No já distante mês de setembro de 1938, uma jovem, nos seus dezoito anos de idade, acompanhada do irmão, chega à vila de Cruzeta, então município de Acari, Rio Grande do Norte, encarregada de estranha missão. Desconheciam o lugar e qualquer pessoa da vila, mas ela trazia na lembrança as pessoas que deveria procurar e a tarefa a executar nos mínimos detalhes. Só assim, conhecendo as menores particularidades, poderia retirar de sob as águas do leito enlameado do açude, um valioso crucifixo de platina. O açude, inaugurado em 1929, e que dera o nome ao povoado, inundara o antigo cemitério, no qual, nas caladas da noite, há 44 anos, fora enterrado um marchante, assassinado por um seu colega de profissão. No bolso, a vítima portava um cruxifixo ignorado pelo assassino. E a paraibana viera resgatá-lo, cumprindo um insistente pedido do morto, que lhe aparecia em visitas inesperadas. A princípio, ficara preocupada, mas habituara-se com a sua repetição, que se prolongara até aquela data, ano de mau inverno, para lhe dizer que chegara a ocasião para a viagem.
Seguindo determinação do finado marchante, os dois irmãos hospedaram-se na residência do casal Tomaz Paulino e D. Maroquinha, os quais, atualmente nonagenários, descrevem com minúcia "essa história que a gente não esquece e que nos impressionou". Outra testemunha fora D. Alice Gurgel, viúva do Dr.
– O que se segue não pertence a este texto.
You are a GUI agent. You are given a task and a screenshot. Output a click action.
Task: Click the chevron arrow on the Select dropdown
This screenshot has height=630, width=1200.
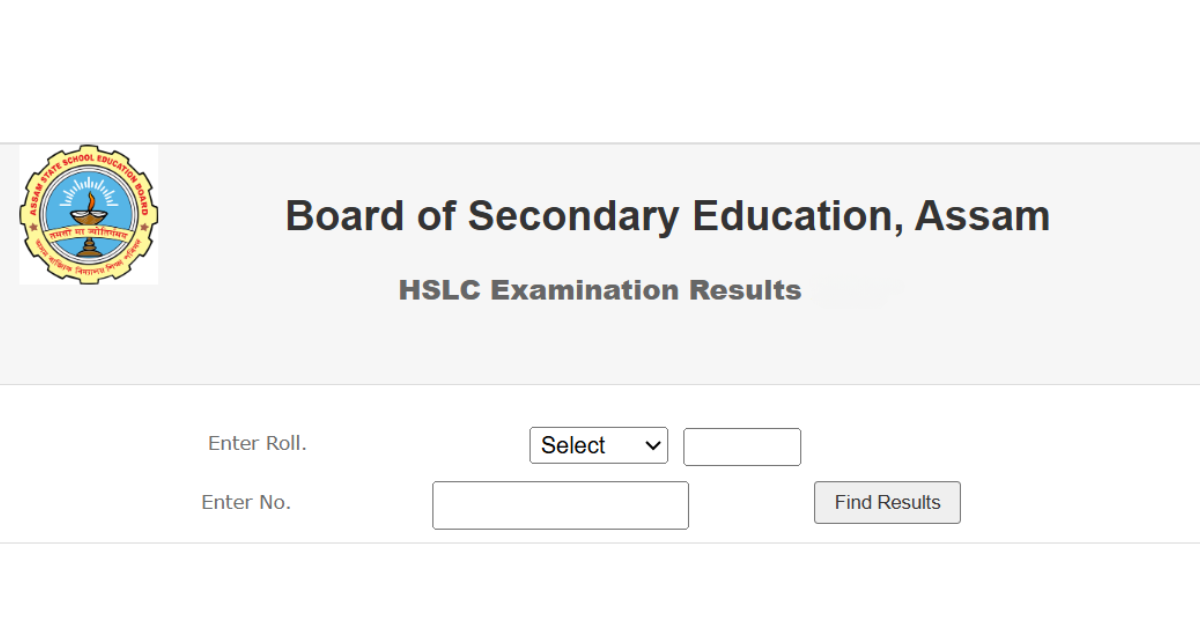pos(654,446)
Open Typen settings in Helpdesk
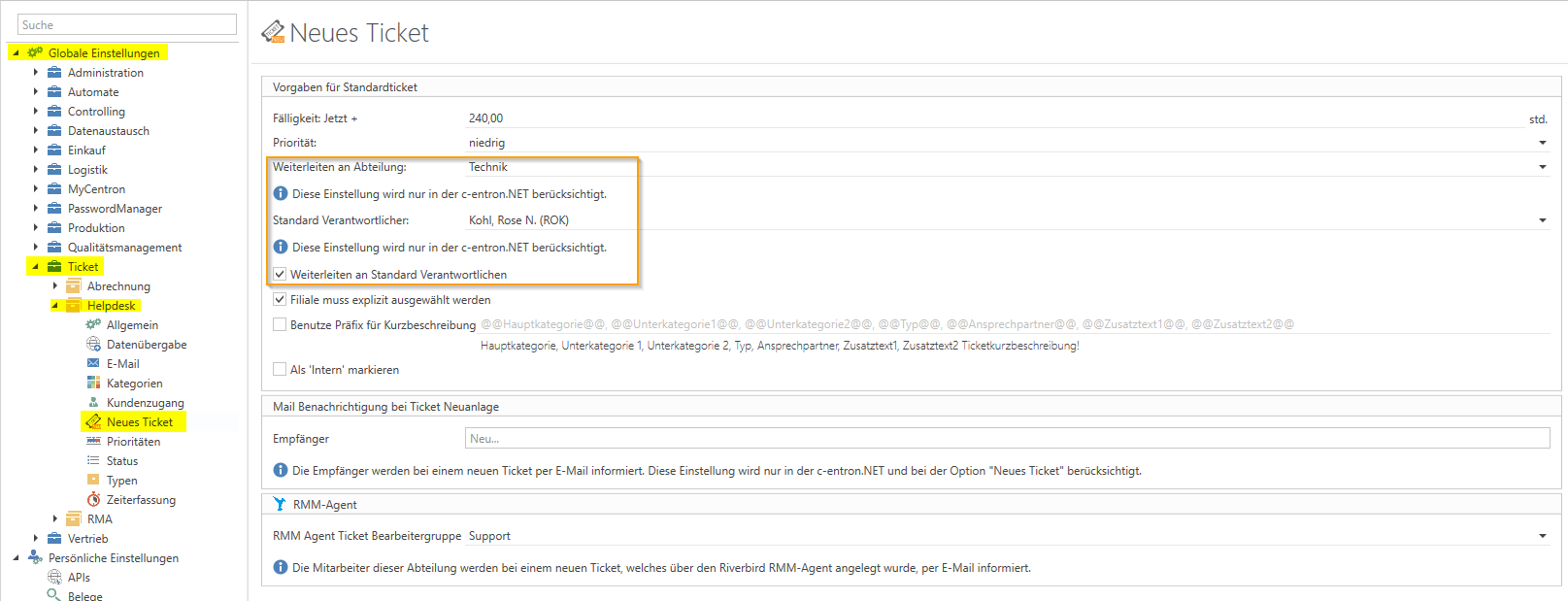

Antídio Guerra, então Chefe da Estação Experimental do Seridó, em Cruzeta, que recorda: "Eu e Donzila conversamos com a moça. Perguntei-lhe o que sentia quando vi o espírito. A princípio disse ela, sentia muito medo, mas,  com o tempo foi se habituando até conversar com ele naturalmente".

A notícia espalhou-se depressa e um pequeno ajuntamento de curiosos já se encontrava às margens da repressa, que se alongava com a estiagem, quando a moça, o delegado José Luiz e o Sr. Tomaz acomodaram-se numa canoa movida a remo, acompanhada por outra levando o comerciante João Lopes e o jovem Sinval Azevedo que, anos depois, seria Prefeito de Cruzeta já elevada à categoria de cidade. Facilitados pelas águas paradas do açude, os dois pequenos barcos não demoraram a chegar ao local onde o Sr. Paulino presumira encontrar-se o cemitério submerso. Mas, para espanto dos acompanhantes, a paraibana de Soledade discorda e, apontando para outra direção declara: "Ele está dizendo que o lugar é alí". No ponto indicado, ela desce com água um pouco acima dos joelhos, e deixando transparecer na fisionomia compreensível ansiedade, ela apalpa o leito raso do açude, mas só lama corre entre seus dedos. Inesperdamente, seu braço é levemente desviado como se alguém o puxasse, levando direto ao crucifixo facilmente identificado pela apalpação.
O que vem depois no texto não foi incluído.